The new head of the Environmental Protection has a history of suing the agency for trying to do its job.

By Wendell Berry

Manifesto: The Mad Farmer Liberation Front

Love the quick profit, the annual raise,
vacation with pay. Want more 
of everything ready made. Be afraid 
to know your neighbors and to die.
And you will have a window in your head.
Not even your future will be a mystery 
any more. Your mind will be punched in a card 
and shut away in a little drawer.
When they want you to buy something 
they will call you. When they want you
to die for profit they will let you know. 
So, friends, every day do something
that won’t compute. Love the Lord. 
Love the world. Work for nothing. 
Take all that you have and be poor.
Love someone who does not deserve it. 
Denounce the government and embrace 
the flag. Hope to live in that free 
republic for which it stands. 
Give your approval to all you cannot
understand. Praise ignorance, for what man 
has not encountered he has not destroyed.
Ask the questions that have no answers. 
Invest in the millennium. Plant sequoias.
Say that your main crop is the forest
that you did not plant,
that you will not live to harvest.

Say that the leaves are harvested 
when they have rotted into the mold.
Call that profit. Prophesy such returns.
Put your faith in the two inches of humus 
that will build under the trees
every thousand years.
Listen to carrion—put your ear
close, and hear the faint chattering
of the songs that are to come. 
Expect the end of the world. Laugh. 
Laughter is immeasurable. Be joyful
though you have considered all the facts. 
So long as women do not go cheap 
for power, please women more than men.
Ask yourself: Will this satisfy 
a woman satisfied to bear a child?
Will this disturb the sleep 
of a woman near to giving birth? 
Go with your love to the fields.
Lie easy in the shade. Rest your head 
in her lap.

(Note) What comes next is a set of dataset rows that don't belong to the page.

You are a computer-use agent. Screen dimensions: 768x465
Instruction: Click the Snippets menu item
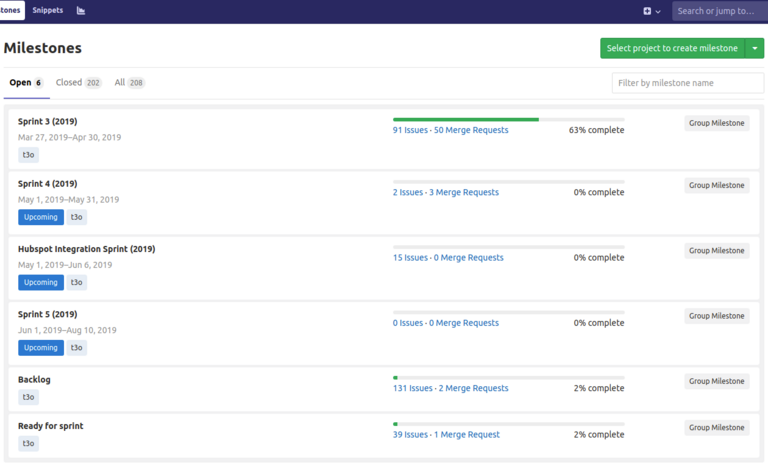click(47, 11)
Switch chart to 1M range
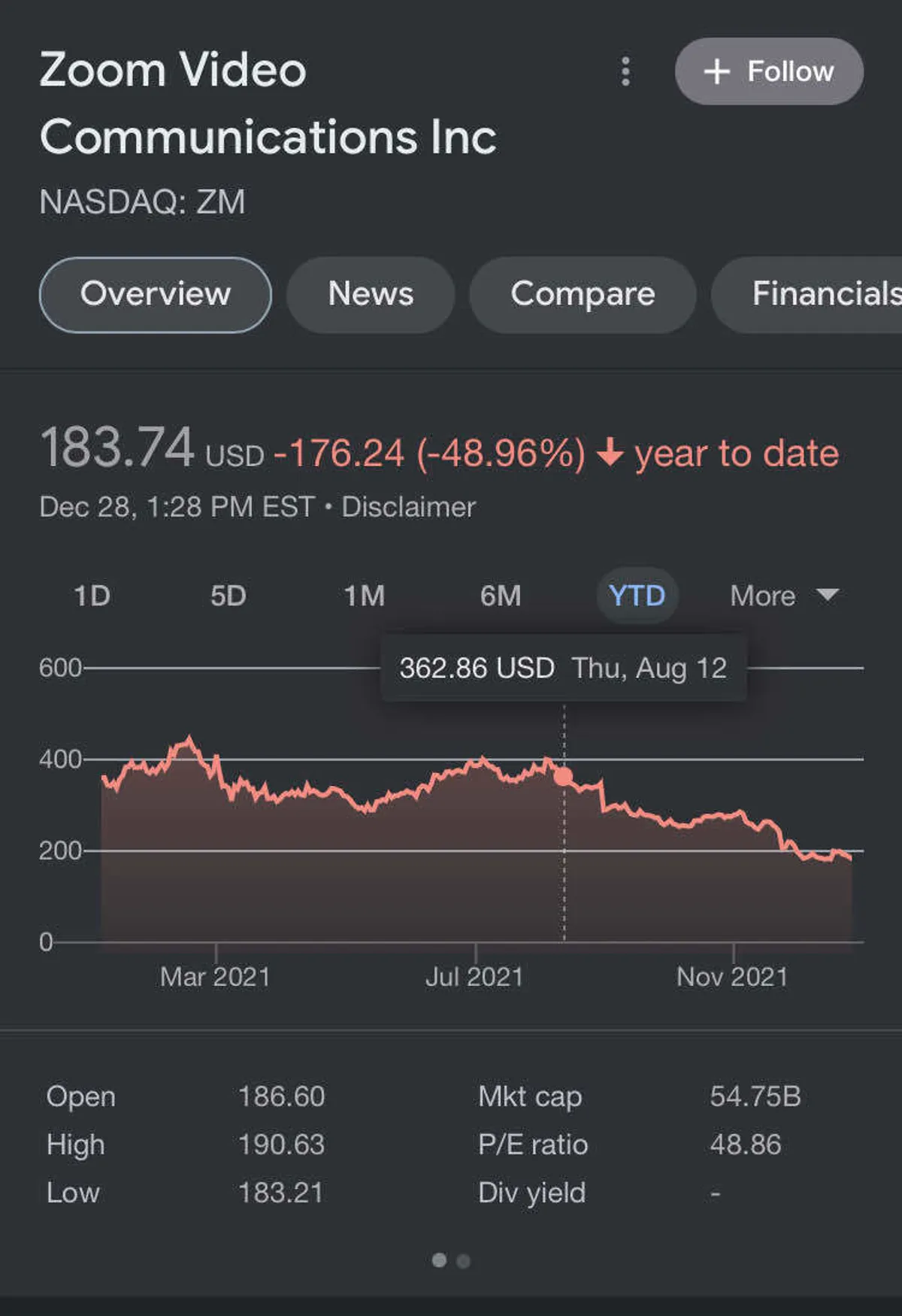Image resolution: width=902 pixels, height=1316 pixels. point(364,596)
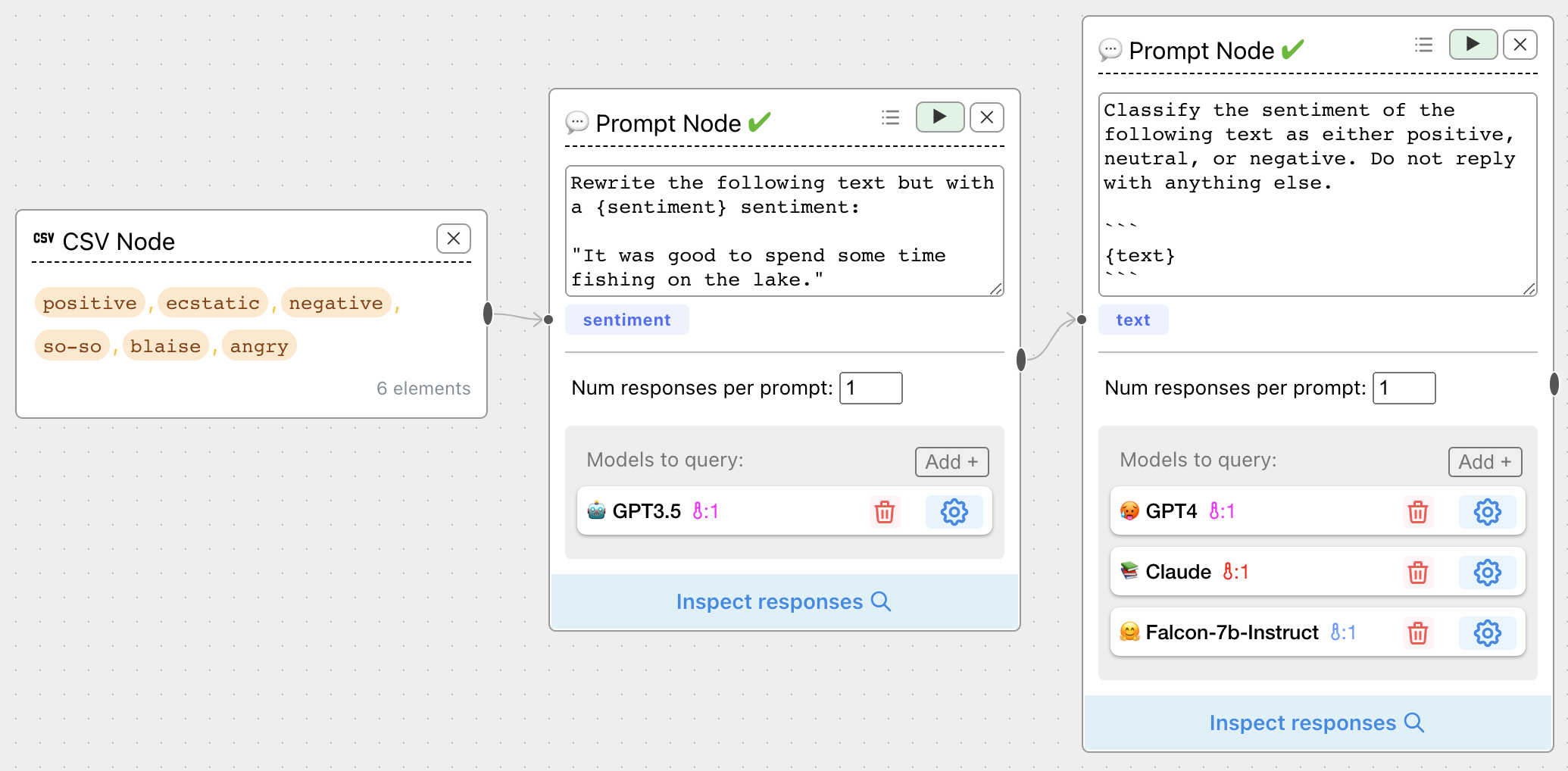Open Claude model settings

pyautogui.click(x=1487, y=573)
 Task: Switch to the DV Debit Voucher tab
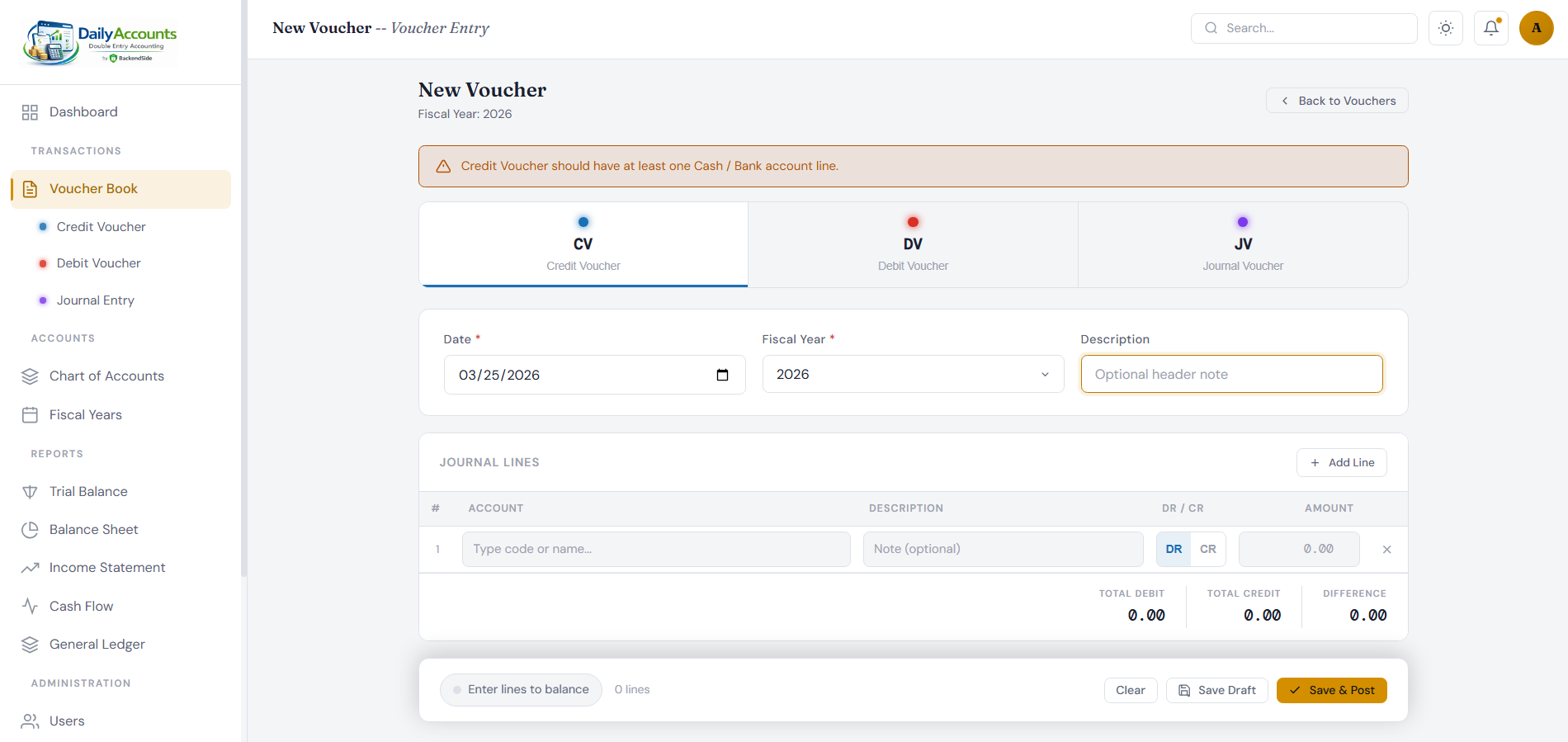[x=913, y=245]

Swear allegiance 
to what is nighest your thoughts.
As soon as the generals and the politicos 
can predict the motions of your mind, 
lose it. Leave it as a sign 
to mark the false trail, the way 
you didn’t go. Be like the fox 
who makes more tracks than necessary, 
some in the wrong direction.
Practice resurrection.

Wendell Berry is a poet, farmer, and environmentalist in Kentucky. This poem, first published in 1973, is reprinted by permission of the author and appears in his “New Collected Poems” (Counterpoint).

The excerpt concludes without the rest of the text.